Rapid and ultralow level SERS detection of ethylparaben using silver nanoprisms functionalized sea urchin-like Zinc oxide nanorod arrays for food safety analysis

Abstract

Surface enhanced Raman spectroscopy (SERS) offers a tremendous opportunity to sense food additives in a fast, flexible and ultrasensitive mode. In the present study, we have designed silver nanoprism (AgNPr) functionalized Zinc Oxide (ZnO) hetero architectures for SERS sensing of food preservatives such as ethylparaben (EP). ZnO nanorods (NRs) were found to be formed which organized into sea urchin-like morphology via a facile hydrothermal process.
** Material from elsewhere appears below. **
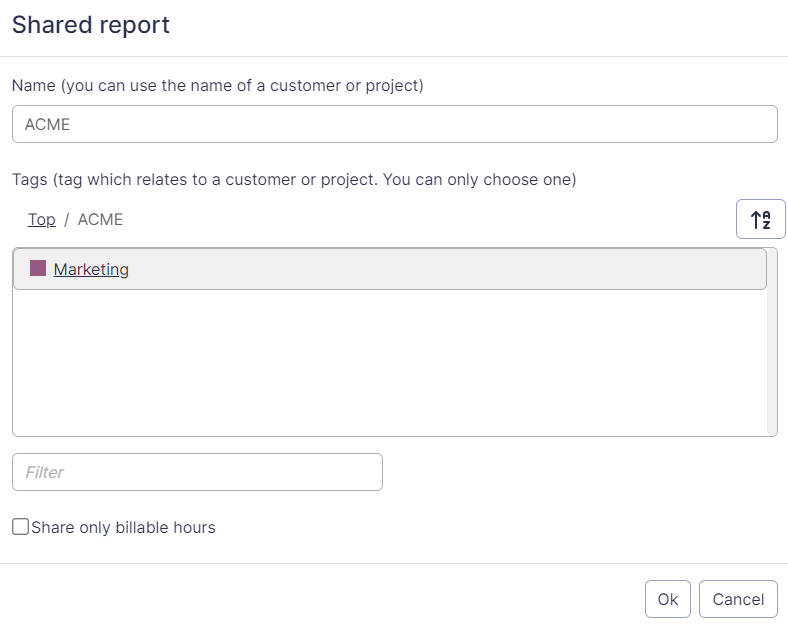Click blank space right of the Filter box
Screen dimensions: 788x632
(x=580, y=472)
While varying the growth time from 3 to 72 h, the nanorod length was found to be enhanced from 500 to 1900 nm range. The effect of morphology of as-fabricated substrates was well correlated with absorption and vibrational modes. Moreover, silver nanoprisms with peculiar triangular morphology with a size range of 20–80 nm were synthesized for functionalizing ZnO arrays; whose incorporation was further confirmed by EDS and XPS analysis. SERS studies demonstrated that AgNPr/ZnO NRs assembly exhibited synergistic Raman signal enhancement, which was modulated by the length of the nanorods. The highest SERS activity was exhibited by substrates with ∼1500 nm nanorod length. The reproducibility and reusability of optimized AgNPr/ZnO NRs substrates were demonstrated as well. The developed sensor exhibited highly specific real-time sensing of EP with sensitivity down to pico-molar levels; could be considered a good candidate for rapid, in situ identification of food preservatives for food safety applications. • Hierarchical zinc oxide-silver nanoprism arrays were designed as SERS sensors. • Morphological properties of sensor was well correlated with SERS performance. • Nanorod lengths of ∼1500 nm demonstrated highest signal enhancement. • Food additive like ethylparaben (EP) was detected down to pico-molar levels. • The optical sensing of EP was evidenced with high sensitivity and reusability.